Start of DATA EXTRACT
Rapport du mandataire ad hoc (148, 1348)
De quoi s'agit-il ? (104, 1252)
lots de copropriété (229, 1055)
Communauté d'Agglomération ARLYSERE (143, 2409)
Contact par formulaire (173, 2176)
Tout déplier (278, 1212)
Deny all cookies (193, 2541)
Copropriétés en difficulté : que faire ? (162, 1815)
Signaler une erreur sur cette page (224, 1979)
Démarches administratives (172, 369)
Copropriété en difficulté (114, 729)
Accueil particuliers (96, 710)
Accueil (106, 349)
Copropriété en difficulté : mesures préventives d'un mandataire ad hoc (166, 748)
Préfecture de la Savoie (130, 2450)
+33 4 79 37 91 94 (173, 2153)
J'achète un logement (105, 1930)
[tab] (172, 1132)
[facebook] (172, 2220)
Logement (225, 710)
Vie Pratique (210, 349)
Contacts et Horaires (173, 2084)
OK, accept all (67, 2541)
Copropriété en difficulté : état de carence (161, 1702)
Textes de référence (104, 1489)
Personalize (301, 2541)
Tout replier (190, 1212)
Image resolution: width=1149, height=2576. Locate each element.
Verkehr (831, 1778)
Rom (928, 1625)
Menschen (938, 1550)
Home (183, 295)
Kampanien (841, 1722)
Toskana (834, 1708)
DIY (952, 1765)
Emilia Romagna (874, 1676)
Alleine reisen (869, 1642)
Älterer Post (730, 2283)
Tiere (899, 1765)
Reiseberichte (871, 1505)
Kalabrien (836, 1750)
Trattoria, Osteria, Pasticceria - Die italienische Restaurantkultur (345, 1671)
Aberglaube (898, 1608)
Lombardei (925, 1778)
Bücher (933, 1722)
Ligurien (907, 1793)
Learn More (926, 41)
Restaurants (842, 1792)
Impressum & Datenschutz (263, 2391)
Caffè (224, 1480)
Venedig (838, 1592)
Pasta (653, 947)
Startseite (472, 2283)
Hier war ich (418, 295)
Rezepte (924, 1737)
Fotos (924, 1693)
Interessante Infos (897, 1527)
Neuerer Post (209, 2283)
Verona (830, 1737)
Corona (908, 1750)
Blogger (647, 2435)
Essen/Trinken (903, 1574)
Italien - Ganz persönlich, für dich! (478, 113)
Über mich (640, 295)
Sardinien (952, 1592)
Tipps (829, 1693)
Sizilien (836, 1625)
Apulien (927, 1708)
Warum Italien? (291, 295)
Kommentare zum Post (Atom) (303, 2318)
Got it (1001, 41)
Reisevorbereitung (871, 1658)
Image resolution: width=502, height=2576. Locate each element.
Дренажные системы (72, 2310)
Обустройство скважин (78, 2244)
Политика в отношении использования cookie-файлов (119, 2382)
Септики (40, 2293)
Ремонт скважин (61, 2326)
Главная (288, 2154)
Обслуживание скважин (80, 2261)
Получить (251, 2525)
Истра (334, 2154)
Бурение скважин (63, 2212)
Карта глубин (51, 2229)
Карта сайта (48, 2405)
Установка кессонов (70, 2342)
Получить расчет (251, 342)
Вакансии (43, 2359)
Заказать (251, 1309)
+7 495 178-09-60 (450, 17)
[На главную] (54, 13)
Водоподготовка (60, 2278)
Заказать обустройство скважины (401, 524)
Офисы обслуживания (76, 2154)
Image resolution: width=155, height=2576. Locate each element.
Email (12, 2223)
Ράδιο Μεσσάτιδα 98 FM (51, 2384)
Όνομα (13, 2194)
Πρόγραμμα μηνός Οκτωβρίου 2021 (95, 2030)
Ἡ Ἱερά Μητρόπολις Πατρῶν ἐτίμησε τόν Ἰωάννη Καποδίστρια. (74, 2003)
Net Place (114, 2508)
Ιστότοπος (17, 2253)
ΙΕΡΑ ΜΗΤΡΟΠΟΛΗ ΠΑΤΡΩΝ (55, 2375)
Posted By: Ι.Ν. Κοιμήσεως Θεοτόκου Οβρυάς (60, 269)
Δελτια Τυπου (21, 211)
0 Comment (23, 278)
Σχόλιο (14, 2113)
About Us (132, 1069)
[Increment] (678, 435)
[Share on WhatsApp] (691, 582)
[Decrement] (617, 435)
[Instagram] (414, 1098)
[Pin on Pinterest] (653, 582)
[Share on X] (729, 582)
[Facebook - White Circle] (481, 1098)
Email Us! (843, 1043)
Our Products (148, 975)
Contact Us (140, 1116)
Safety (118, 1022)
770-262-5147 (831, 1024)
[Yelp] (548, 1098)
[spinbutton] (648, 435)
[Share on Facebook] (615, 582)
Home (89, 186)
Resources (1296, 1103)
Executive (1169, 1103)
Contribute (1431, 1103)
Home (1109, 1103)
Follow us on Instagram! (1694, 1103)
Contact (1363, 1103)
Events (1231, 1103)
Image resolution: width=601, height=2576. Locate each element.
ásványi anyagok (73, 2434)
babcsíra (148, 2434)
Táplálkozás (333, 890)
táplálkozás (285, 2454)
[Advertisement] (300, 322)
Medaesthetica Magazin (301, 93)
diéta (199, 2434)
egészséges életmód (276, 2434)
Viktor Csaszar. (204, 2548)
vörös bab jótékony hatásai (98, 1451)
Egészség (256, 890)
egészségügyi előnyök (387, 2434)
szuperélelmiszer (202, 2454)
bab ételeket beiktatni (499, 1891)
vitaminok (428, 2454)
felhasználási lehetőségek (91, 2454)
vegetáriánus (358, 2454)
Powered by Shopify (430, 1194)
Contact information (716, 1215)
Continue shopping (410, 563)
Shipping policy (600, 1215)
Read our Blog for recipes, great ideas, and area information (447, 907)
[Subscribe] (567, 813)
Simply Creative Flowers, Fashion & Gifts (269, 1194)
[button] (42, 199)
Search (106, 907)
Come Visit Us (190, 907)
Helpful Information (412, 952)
End of DATA EXTRACT
▶ EXERCISE REQUIREMENTS:
Each line from the one that contains "Continue shopping (410, 563)" through the end of the records must be repeated exactly. No other line belongs in the answer.

▶ WRITTEN RESPONSE:
Continue shopping (410, 563)
Shipping policy (600, 1215)
Read our Blog for recipes, great ideas, and area information (447, 907)
[Subscribe] (567, 813)
Simply Creative Flowers, Fashion & Gifts (269, 1194)
[button] (42, 199)
Search (106, 907)
Come Visit Us (190, 907)
Helpful Information (412, 952)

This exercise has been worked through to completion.